> [Work task] The whole listing is to be repeated exactly. Add nothing.

> [Provided entries]
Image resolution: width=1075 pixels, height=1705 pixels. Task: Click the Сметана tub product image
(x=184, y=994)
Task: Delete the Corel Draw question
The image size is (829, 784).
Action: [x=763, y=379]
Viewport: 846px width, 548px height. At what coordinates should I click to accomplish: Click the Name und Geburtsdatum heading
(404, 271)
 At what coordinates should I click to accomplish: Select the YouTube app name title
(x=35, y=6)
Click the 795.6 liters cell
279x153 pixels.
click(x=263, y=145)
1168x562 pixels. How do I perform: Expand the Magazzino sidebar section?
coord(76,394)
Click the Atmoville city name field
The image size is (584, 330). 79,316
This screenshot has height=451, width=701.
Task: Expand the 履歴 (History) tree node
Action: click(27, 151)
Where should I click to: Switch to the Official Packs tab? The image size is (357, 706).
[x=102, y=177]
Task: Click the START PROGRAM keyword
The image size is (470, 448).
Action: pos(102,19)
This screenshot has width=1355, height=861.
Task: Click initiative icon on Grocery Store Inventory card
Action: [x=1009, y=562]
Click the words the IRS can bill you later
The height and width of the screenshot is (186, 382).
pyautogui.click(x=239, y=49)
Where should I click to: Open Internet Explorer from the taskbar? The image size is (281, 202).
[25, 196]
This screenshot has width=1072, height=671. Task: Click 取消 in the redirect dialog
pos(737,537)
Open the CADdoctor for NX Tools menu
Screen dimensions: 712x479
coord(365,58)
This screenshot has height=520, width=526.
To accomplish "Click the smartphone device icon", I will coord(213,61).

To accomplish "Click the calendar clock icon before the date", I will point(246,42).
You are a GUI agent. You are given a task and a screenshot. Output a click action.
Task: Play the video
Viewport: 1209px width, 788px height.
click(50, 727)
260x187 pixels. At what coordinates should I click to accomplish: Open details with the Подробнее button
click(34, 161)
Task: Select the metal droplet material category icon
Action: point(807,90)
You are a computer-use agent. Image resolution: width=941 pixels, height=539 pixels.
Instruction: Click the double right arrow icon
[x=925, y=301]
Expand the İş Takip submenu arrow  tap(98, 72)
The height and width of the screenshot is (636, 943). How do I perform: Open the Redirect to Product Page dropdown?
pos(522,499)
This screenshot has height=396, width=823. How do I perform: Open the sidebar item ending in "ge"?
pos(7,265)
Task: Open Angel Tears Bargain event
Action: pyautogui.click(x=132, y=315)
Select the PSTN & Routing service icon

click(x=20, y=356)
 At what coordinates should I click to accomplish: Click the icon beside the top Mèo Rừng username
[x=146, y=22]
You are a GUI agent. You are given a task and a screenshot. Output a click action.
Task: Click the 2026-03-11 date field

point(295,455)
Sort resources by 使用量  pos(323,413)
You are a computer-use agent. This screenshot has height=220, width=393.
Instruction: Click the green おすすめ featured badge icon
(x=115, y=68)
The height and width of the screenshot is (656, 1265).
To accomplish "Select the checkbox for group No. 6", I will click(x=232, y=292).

> [Answer box]
Image resolution: width=1075 pixels, height=1705 pixels. Task: Click the Сметана tub product image
(x=184, y=994)
Task: Delete the Corel Draw question
The image size is (829, 784).
Action: [x=763, y=379]
Viewport: 846px width, 548px height. At what coordinates should I click to accomplish: Click the Name und Geburtsdatum heading
(404, 271)
 At what coordinates should I click to accomplish: Select the YouTube app name title
(x=35, y=6)
Click the 795.6 liters cell
279x153 pixels.
click(x=263, y=145)
1168x562 pixels. How do I perform: Expand the Magazzino sidebar section?
coord(76,394)
Click the Atmoville city name field
The image size is (584, 330). 79,316
This screenshot has height=451, width=701.
Task: Expand the 履歴 (History) tree node
Action: click(27, 151)
Where should I click to: Switch to the Official Packs tab? The image size is (357, 706).
[x=102, y=177]
Task: Click the START PROGRAM keyword
The image size is (470, 448).
Action: pos(102,19)
This screenshot has width=1355, height=861.
Task: Click initiative icon on Grocery Store Inventory card
Action: [x=1009, y=562]
Click the words the IRS can bill you later
The height and width of the screenshot is (186, 382).
pyautogui.click(x=239, y=49)
Where should I click to: Open Internet Explorer from the taskbar? The image size is (281, 202).
[25, 196]
This screenshot has width=1072, height=671. Task: Click 取消 in the redirect dialog
pos(737,537)
Open the CADdoctor for NX Tools menu
Screen dimensions: 712x479
coord(365,58)
This screenshot has height=520, width=526.
To accomplish "Click the smartphone device icon", I will coord(213,61).

To accomplish "Click the calendar clock icon before the date", I will point(246,42).
You are a GUI agent. You are given a task and a screenshot. Output a click action.
Task: Play the video
Viewport: 1209px width, 788px height.
click(50, 727)
260x187 pixels. At what coordinates should I click to accomplish: Open details with the Подробнее button
click(34, 161)
Task: Select the metal droplet material category icon
Action: point(807,90)
You are a computer-use agent. Image resolution: width=941 pixels, height=539 pixels.
Instruction: Click the double right arrow icon
[x=925, y=301]
Expand the İş Takip submenu arrow  tap(98, 72)
The height and width of the screenshot is (636, 943). How do I perform: Open the Redirect to Product Page dropdown?
pos(522,499)
This screenshot has height=396, width=823. How do I perform: Open the sidebar item ending in "ge"?
pos(7,265)
Task: Open Angel Tears Bargain event
Action: pyautogui.click(x=132, y=315)
Select the PSTN & Routing service icon

click(x=20, y=356)
 At what coordinates should I click to accomplish: Click the icon beside the top Mèo Rừng username
[x=146, y=22]
You are a GUI agent. You are given a task and a screenshot. Output a click action.
Task: Click the 2026-03-11 date field

point(295,455)
Sort resources by 使用量  pos(323,413)
You are a computer-use agent. This screenshot has height=220, width=393.
Instruction: Click the green おすすめ featured badge icon
(x=115, y=68)
The height and width of the screenshot is (656, 1265).
To accomplish "Select the checkbox for group No. 6", I will click(x=232, y=292).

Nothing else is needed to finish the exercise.